Nicole Welle | July 27, 2020
Western Iowa has been abnormally dry recently, and nearly 40% of the state is now experiencing moderate to severe drought.
7.62% of Iowa is currently in severe drought, and 54% is now considered abnormally dry. Precipitation deficits have been accumulating for the last four to six months, and the continued drought could put crops and livestock at risk. Crops in areas most heavily affected by drought are showing signs of moisture stress, according to an SF article.
“We’re seeing pineapple corn. Corn leaves are rolling, soybean leaves are flipping over. You start to see the lower leaves on the corn firing,” said Iowa climatologist Justin Glisan.
The state has also been experiencing above-average temperatures for the last month. Farmers in areas affected by both drought and high temperatures are likely to see diminished crop yields, and the heat and dryness could be dangerous for livestock.
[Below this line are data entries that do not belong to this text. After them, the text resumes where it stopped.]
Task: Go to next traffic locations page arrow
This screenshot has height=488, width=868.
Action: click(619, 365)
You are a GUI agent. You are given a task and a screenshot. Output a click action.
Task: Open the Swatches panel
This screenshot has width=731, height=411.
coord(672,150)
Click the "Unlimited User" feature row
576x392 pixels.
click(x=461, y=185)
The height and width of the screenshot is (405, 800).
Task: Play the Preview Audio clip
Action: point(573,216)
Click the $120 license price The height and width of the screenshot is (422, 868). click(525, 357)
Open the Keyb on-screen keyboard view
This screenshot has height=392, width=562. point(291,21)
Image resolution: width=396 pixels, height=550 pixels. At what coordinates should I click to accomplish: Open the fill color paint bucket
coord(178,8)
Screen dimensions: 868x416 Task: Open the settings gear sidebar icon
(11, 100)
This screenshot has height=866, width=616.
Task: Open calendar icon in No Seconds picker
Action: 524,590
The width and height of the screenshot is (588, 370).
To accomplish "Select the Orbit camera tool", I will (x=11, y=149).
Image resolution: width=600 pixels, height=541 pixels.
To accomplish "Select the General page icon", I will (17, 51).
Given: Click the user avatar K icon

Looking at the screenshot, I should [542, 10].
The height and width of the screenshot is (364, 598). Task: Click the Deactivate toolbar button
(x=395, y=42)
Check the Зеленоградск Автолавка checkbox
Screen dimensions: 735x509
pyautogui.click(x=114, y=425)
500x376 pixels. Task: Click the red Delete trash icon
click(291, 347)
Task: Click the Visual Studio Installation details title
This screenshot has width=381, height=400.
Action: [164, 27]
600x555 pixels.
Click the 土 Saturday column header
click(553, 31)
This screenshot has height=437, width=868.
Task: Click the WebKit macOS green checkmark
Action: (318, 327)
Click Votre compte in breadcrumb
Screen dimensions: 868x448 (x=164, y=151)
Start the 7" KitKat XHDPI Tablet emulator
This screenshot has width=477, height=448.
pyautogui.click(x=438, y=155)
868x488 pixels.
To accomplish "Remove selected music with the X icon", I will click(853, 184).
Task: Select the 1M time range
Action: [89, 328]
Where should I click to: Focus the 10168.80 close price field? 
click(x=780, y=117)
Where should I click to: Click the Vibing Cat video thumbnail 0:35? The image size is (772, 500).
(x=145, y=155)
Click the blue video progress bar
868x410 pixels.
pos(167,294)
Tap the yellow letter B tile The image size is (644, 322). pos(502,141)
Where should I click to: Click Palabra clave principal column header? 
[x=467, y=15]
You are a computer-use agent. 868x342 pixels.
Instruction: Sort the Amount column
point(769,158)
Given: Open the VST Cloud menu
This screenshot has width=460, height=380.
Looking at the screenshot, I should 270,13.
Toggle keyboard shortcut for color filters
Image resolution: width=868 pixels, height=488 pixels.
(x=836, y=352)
Specialists with Iowa State University Extension and Outreach, the United States Department of Agriculture, and the Iowa Department of Agriculture and Land Stewardship are offering a series of webinars starting July 30 that will help farmers plan ahead and manage their drought-stressed crops and livestock. The weekly webinars are meant to answer any questions participants may have, provide weather and drought updates and give updates on shortages and yield estimates.